犯罪被害者遺族が味わうつらさや葛藤などを講演した清水誠一郎さん=鳥栖署

 鳥栖署犯罪被害者支援ネットワーク連絡会議が13日、同署であり、犯罪被害者遺族の清水誠一郎さん(48)=熊本市=が講演した。同会議のメンバーや鳥栖署員など約80人が講演に聴き入り、被害者や遺族のつらさを知るとともに、寄り添う大切さなどを学んだ。

 清水さんは、2011年に熊本市で発生した殺人事件で、最愛の娘である心(ここ)ちゃん(当時3歳)を亡くした。
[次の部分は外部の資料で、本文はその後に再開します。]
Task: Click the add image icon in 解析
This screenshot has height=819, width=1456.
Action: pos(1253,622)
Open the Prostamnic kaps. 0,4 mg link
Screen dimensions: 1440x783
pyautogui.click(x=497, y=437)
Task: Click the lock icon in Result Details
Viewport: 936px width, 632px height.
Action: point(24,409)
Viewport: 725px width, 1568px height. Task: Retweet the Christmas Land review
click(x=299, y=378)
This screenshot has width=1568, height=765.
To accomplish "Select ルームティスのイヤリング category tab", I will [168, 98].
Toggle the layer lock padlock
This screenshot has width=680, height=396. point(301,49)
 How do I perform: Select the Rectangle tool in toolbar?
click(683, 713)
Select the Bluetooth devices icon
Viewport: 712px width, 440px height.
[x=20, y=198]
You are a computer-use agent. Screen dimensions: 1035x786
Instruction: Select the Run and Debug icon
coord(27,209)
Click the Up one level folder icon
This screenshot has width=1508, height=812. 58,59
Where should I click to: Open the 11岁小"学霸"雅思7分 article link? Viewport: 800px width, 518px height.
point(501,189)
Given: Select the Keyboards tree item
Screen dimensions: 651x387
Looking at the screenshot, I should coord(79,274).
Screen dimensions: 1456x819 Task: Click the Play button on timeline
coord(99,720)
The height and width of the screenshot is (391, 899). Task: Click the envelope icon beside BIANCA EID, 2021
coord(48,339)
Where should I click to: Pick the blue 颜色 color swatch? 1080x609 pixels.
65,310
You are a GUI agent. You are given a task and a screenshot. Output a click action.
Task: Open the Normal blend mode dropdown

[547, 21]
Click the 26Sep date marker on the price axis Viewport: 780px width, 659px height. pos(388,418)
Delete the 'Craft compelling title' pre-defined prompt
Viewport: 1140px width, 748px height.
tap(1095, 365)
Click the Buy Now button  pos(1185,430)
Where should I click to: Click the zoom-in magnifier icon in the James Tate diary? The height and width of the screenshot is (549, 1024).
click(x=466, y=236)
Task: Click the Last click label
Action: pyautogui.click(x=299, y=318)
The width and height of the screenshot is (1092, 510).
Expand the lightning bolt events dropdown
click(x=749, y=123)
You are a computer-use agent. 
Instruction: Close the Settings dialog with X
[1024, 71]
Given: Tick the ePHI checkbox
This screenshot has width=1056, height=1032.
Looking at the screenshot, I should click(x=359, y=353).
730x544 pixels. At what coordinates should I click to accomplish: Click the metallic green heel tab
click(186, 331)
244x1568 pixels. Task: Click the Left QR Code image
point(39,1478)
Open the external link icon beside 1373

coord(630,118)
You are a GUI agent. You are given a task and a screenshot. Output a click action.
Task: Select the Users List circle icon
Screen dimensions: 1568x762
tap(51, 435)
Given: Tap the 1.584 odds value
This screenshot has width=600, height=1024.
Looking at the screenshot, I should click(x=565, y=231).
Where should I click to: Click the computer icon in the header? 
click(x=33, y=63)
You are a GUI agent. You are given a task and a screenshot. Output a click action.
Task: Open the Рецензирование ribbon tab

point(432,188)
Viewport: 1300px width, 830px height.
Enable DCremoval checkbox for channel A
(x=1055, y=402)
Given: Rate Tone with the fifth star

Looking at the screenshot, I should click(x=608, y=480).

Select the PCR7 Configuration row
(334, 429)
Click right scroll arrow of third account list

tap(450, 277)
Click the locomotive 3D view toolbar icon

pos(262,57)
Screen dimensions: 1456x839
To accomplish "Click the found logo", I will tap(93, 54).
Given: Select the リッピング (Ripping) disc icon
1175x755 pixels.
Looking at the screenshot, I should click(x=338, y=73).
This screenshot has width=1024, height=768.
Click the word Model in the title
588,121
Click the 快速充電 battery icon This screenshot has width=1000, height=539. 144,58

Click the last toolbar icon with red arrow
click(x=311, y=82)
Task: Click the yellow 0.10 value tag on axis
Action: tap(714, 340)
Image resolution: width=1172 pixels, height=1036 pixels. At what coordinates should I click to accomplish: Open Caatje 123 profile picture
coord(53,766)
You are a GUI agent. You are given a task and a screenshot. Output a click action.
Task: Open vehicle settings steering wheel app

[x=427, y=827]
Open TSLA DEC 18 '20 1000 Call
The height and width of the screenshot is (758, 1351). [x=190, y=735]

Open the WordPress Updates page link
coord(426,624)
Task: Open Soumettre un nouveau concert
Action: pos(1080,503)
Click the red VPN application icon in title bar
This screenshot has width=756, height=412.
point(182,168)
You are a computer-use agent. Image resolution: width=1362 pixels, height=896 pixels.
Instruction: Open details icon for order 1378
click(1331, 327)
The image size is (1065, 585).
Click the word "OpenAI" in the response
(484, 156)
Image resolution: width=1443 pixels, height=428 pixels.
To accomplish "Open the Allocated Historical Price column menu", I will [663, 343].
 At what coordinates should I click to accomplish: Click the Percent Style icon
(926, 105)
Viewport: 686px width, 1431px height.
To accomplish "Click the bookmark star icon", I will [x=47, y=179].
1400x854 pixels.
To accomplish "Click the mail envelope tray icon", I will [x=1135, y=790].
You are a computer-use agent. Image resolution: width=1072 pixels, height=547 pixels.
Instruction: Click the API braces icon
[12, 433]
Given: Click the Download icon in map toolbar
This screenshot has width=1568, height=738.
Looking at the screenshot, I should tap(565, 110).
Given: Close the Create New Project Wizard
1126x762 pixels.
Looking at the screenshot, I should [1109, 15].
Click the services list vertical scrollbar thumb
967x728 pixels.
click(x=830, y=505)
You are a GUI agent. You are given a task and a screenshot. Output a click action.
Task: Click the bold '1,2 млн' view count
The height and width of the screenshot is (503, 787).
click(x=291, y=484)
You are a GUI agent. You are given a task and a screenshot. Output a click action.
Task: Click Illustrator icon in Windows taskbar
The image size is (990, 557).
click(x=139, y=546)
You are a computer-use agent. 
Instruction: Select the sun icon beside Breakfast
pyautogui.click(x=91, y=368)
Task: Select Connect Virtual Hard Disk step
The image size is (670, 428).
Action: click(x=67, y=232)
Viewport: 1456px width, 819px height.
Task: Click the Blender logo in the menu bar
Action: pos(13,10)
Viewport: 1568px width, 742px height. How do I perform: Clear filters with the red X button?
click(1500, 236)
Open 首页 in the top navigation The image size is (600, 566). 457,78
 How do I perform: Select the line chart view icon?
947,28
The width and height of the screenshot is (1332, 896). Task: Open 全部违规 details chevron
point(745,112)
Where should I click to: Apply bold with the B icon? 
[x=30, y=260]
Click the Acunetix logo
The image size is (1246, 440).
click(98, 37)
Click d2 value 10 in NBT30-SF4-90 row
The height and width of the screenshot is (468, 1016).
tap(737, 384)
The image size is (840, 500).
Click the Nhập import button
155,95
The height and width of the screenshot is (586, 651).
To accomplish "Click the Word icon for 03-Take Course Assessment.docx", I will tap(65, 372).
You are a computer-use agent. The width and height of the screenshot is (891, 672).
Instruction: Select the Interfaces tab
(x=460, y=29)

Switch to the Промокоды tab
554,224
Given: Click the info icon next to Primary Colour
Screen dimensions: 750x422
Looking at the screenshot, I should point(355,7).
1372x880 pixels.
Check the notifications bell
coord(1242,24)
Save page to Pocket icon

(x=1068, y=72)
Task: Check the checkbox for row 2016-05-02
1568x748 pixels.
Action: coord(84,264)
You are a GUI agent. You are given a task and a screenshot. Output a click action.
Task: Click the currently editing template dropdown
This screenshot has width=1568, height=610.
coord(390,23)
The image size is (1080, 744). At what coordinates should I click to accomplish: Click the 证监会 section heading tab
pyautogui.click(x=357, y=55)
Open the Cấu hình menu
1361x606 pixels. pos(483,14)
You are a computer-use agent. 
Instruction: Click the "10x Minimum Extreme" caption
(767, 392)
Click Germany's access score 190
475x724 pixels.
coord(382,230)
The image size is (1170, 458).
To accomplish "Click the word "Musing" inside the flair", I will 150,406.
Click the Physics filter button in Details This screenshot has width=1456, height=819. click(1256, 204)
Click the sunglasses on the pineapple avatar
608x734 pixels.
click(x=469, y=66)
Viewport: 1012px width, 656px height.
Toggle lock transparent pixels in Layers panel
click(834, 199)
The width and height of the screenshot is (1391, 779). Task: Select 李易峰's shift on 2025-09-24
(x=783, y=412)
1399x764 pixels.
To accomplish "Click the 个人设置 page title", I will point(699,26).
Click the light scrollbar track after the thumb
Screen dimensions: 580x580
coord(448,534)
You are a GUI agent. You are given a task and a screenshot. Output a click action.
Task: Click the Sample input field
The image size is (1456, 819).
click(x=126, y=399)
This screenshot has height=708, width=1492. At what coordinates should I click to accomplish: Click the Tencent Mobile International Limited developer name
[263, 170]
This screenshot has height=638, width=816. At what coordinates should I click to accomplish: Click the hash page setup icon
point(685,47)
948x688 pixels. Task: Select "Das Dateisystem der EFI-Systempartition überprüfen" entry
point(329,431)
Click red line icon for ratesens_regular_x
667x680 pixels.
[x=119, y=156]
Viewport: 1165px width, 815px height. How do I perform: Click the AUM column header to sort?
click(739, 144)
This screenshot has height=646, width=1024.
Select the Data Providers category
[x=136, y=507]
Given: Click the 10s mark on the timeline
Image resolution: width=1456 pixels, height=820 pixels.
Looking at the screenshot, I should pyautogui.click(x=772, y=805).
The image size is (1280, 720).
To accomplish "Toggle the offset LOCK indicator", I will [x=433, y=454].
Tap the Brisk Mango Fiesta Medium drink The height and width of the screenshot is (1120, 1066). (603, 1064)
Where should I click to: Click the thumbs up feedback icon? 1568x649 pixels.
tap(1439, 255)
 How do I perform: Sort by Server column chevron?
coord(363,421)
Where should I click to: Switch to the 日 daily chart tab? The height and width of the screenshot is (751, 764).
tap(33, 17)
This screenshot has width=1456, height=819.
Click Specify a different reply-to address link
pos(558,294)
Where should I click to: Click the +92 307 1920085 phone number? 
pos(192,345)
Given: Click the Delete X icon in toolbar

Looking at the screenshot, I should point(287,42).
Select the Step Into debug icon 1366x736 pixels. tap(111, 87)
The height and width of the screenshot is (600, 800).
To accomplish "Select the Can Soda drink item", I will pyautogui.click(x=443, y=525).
九州内をはじめ全国のイベントや学校で、被害者遺族の思いを伝えている。

 講演で清水さんは、心ちゃんがいなくなったスーパーでの状況や、遺体となって発見されたときの衝撃、娘の死を知らされた後の家族の葛藤などを、時折涙ぐみながら説明した。事件後に家族みんなでの死ぬことまで考えていた清水さんを、24時間態勢で支えてくれた熊本県警の警察官の様子を紹介し、「一番苦しいときを守ってもらった」と感謝の思いを述べた。

 出席者は、清水さんの話に時折目元を押さえながら聞き入り、被害者支援の重要性を再確認していた。